THE PROCLAMATION
The street lamps had not been lighted when I landed on the left bank of the river, well above any outposts of the new revolt. I pulled my skiff safely under shelter of some bushes. The spot I had chosen was one well known to me, and exceedingly safe. My father often sent me over to bring plants and seeds from Arcadius, the gardener at Les Linottes, whose extensive grounds ran right down to the river's edge. A soft, rather hulking, good-natured man was Arcadius, who went through the world apparently breathing to the full ease of life. His body somewhat resembled a large slug supported on two smaller slugs, which were his legs. He worked in his garden, his pipe continually between his lips. At a first glance the slowness of his movements seemed laughable and ridiculous. But leave him half an hour and then see what he had accomplished. There was no man in Aramon who could get through so much work as Arcadius the Slug. By a kind of instinct he saw exactly where every stroke ought to fall, how much or how little was to be done, and the completed task ran out behind him like the wake from a well-rowed boat.
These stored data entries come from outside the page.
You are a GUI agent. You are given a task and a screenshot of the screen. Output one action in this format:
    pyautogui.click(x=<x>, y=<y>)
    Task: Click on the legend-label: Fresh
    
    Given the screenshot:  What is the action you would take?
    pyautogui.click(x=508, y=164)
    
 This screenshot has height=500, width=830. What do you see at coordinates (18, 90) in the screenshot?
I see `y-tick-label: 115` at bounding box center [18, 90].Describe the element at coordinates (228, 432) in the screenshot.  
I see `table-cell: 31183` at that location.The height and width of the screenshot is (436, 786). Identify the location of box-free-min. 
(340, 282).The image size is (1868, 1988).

It was in a little bay behind a promontory filled with the Slug's sapling pines that I landed. I knew the place well, I knew also that Arcadius would almost certainly be in his potting house, putting things to rights after the labours of the day (the middle of March is high season for every gardener in the Midi). There indeed I found him surrounded with repaired hoes and rakes, and at that moment putting a new handle into the small gardener's bêche (or mattock) which was hardly ever out of his hands while in the open air.
Arcadius was not a man of politics.
"I have never known politics to improve the weather or keep off frosts!" he said. "I have yet to learn what good they do to a working gardener!"
I asked about the works and the town.
"Oh," he said, "my 'prentice lads stayed with me till six o'clock because I had put the fear of death on them if they tried to run. Yet I could see that they were itching to be off, and as soon as six struck from the Mairie, they dropped their tools and were over the wall. Only my Italians stayed and went soberly to bed. More I do not know. But, though there has been much noise of cheering in the square, there has been no shooting."
I told Arcadius of the skiff fastened up behind his sapling copse. He nodded easily and looked out of doors to examine the weather signs.
"It is not likely to rain, but it will hurt nothing to turn her upside down and stay her with a rope and a pair of stones. She will be ready when you want her. If you are bound on going into Aramon to-night, you may want her with great suddenness."
I left him at the upper gate of his garden opposite to the waste ground where the harmless bull fights of Provence took place.